MillerCoors Gets Snarky about the BA’s ‘Take Craft Back’ Campaign

It’s more than a just little ironic, that the first Big Beer company to respond the Brewers Association’s faux crowdfunding campaign to purchase AB InBev, was not the target of the joke themselves…but MillerCoors.

Writing for MillerCoors Behind the Beer, Peter Frost takes what only can be described as a passive-aggressive approach to the BA’s tongue-in-cheek initiative.

After first announcing that MillerCoors is a member of the Brewers Association (a fact we found interesting of itself), Frost complains about the BA’s naming their campaign “Take Craft Back,” noting that, at least from his perspective, “the group does not make clear how, or if, it was lost.”

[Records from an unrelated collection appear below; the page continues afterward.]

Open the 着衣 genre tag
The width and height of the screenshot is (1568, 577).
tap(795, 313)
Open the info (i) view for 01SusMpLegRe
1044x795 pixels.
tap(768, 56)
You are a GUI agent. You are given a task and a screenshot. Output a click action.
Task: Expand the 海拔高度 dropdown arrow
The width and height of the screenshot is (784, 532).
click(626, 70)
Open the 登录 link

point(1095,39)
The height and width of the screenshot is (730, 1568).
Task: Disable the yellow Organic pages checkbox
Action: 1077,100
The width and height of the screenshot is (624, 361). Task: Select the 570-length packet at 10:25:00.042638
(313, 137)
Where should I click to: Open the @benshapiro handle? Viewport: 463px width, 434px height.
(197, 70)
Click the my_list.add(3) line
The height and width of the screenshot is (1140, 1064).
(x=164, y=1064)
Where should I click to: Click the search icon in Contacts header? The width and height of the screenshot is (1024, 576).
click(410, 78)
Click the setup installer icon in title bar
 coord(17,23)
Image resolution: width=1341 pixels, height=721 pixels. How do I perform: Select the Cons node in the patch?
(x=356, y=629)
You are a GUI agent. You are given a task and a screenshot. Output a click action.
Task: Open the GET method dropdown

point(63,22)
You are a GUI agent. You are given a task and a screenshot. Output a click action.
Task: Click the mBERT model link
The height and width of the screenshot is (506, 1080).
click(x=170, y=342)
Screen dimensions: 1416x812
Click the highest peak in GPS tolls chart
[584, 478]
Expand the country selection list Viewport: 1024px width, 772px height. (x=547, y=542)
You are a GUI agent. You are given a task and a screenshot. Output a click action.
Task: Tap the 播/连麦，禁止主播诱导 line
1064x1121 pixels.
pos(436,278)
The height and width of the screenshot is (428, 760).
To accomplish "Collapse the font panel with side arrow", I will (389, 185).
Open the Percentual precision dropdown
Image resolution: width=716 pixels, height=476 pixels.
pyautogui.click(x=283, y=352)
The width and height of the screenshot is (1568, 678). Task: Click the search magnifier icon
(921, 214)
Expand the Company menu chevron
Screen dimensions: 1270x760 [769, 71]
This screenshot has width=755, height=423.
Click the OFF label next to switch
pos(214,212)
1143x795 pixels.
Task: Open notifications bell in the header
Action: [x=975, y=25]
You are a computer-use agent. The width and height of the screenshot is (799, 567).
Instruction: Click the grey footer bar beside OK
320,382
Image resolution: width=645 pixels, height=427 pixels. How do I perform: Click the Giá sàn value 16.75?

But the author’s contrived confusion as to the point of the Brewers Association’s campaign speaks volumes…It also immediately clarifies the obvious…Frost is a spokesperson and propagandist for Big Beer…so whatever.

He goes on to snarkily advise that shares of AB InBev’s stock “were unaffected by Brewers Association’s overture, closing up 0.3 percent on the New York Stock Exchange,” the day of the BA’s announcement.

What the BA’s “Take Craft Back” launch didn’t crush AB InBev’s stock price? The Brewers Association has got to be bummed!

Frost uses his Behind the Beer platform to also brag about MillerCoors own ‘craft’ division Tenth and Blake, whose holdings now include names like Terrapin Beer, Hop Valley, Revolver and St Archer Brewing.

In his piece, he takes the opportunity to quote Tenth and Blake’s VP, Peter Marino, on the growing number of independent craft brewer’s showing interest in aligning themselves with his division…

“If the number of inbound calls that we are getting is any indication, more and more independent craft brewers are open to the idea, or at the very least exploring their options to partner with a large brewer or financial partner.”

We found Marino’s quote to be a particularly interesting, if not a somewhat ironic inclusion by Frost, who opened his article by feigning confusion as to what the Brewers Association meant by ‘Take Craft Back’ …as if Marino’s comment wasn’t exactly the BA’s point.

Frost ends his take on the BA’s prank campaign, which he initially dismissed as a “marketing ploy,” by begrudgingly acknowledging its success…

 “The goal of any marketing campaign, of course, is to generate ink. Or pixels, as it were. In that, the Brewers Association has succeeded.”

Again, a little passive-aggressive…no?